I've a Java client which accesses our server side over HTTP making several small requests to load each new page of data. We maintain a thread pool to handle all non UI processing, so any background client side tasks and any tasks which want to make a connection to the server. I've been looking into some performance issues and I'm not certain we've got our threadpool set up as well as possible. Currently we use a ThreadPoolExecutor with a core pool size of 8, we use a LinkedBlockingQueue for the work queue so the max pool size is ignored. No doubt there's no simple do this certain thing in all situations answer, but are there any best practices.

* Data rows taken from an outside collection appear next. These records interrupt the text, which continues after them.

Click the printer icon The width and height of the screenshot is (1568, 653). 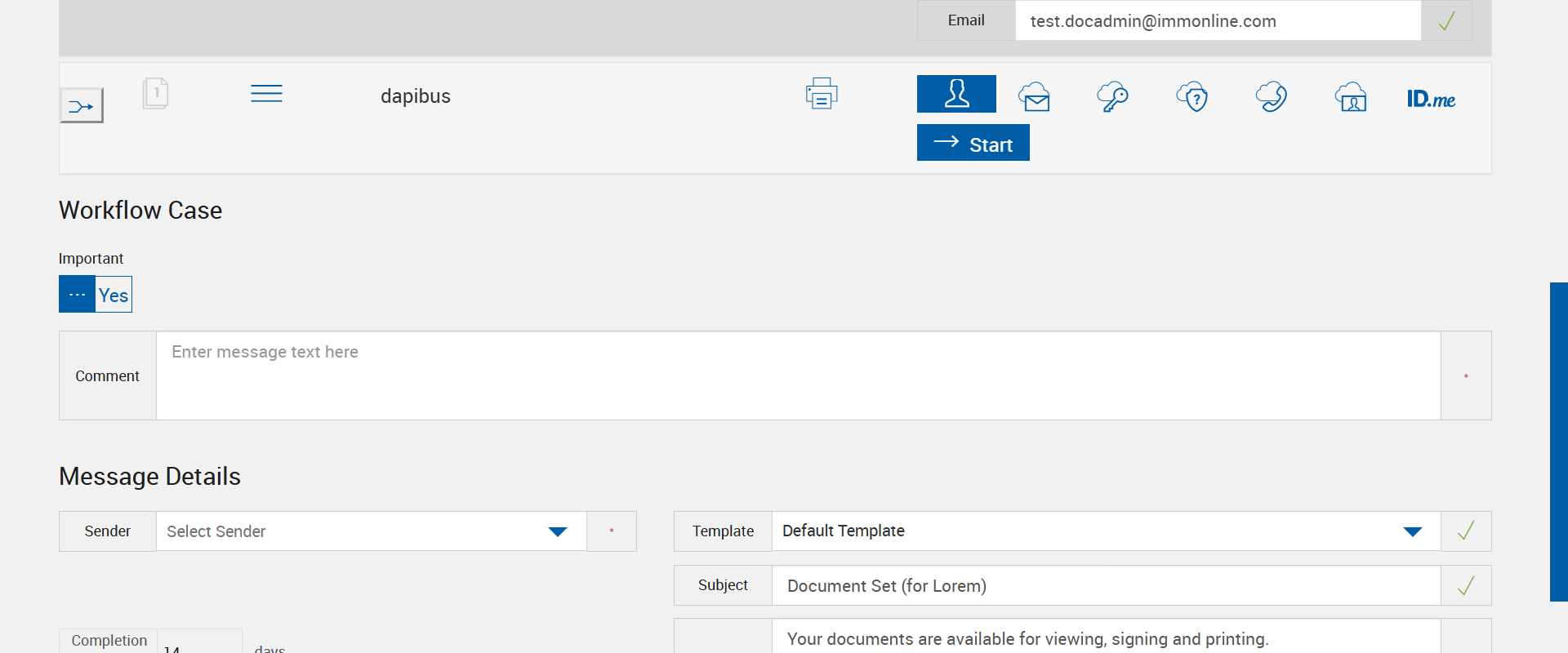[822, 94]
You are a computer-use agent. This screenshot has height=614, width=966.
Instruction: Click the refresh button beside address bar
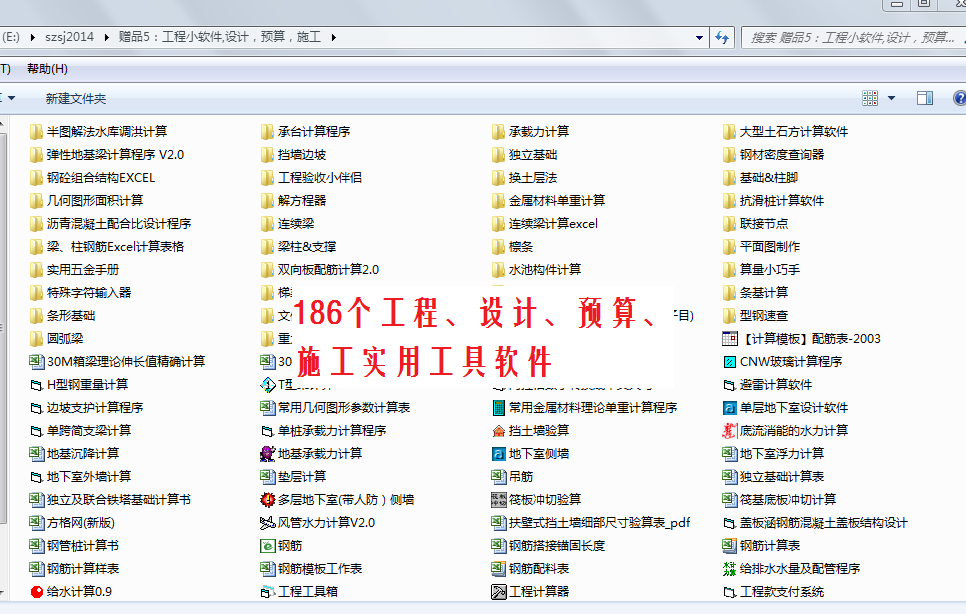(x=722, y=37)
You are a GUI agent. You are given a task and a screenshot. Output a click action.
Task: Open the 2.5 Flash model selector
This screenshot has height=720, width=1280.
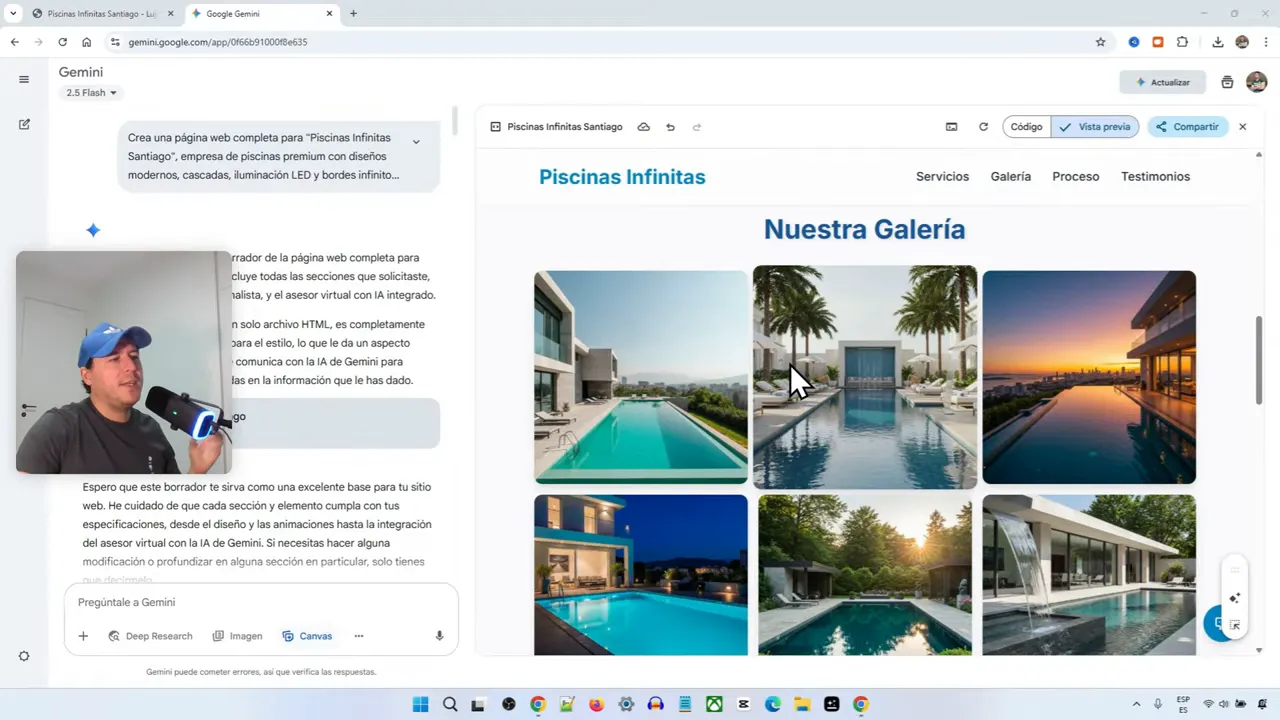[91, 92]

My thinking at the moment is
1) I'll switch to using a SynchronousQueue instead of a LinkedBlockingQueue so the pool can grow to the max pool size figure. 2) I'll set the max pool size to be unlimited.
Basically my current fear is that occasional performance issues on the server side are causing unrelated client side processing to halt due to the upper limit on the thread pool size. My fear with unbounding it is the additional hit on managing those threads on the client, possibly just the better of 2 evils.
Any suggestions, best practices or useful references? Cheers, Robin
It sounds like you'd probably be better of limiting the queue size: does your application still behave properly when there are many requests queued (is it acceptable for all task to be queued for a long time, are some more important to others)? What happens if there are still queued tasks left and the user quits the application? If the queue growing very large, is there a chance that the server will catch-up (soon enough) to hide the problem completely from the user?
I'd say create one queue for requests whose response is needed to update the user interface, and keep its queue very small. If this queue gets too big, notify the user.
For real background tasks keep a separate pool, with a longer queue, but not infinite. Define graceful behavior for this pool when it grows or when the user wants to quit but there are tasks left, what should happen?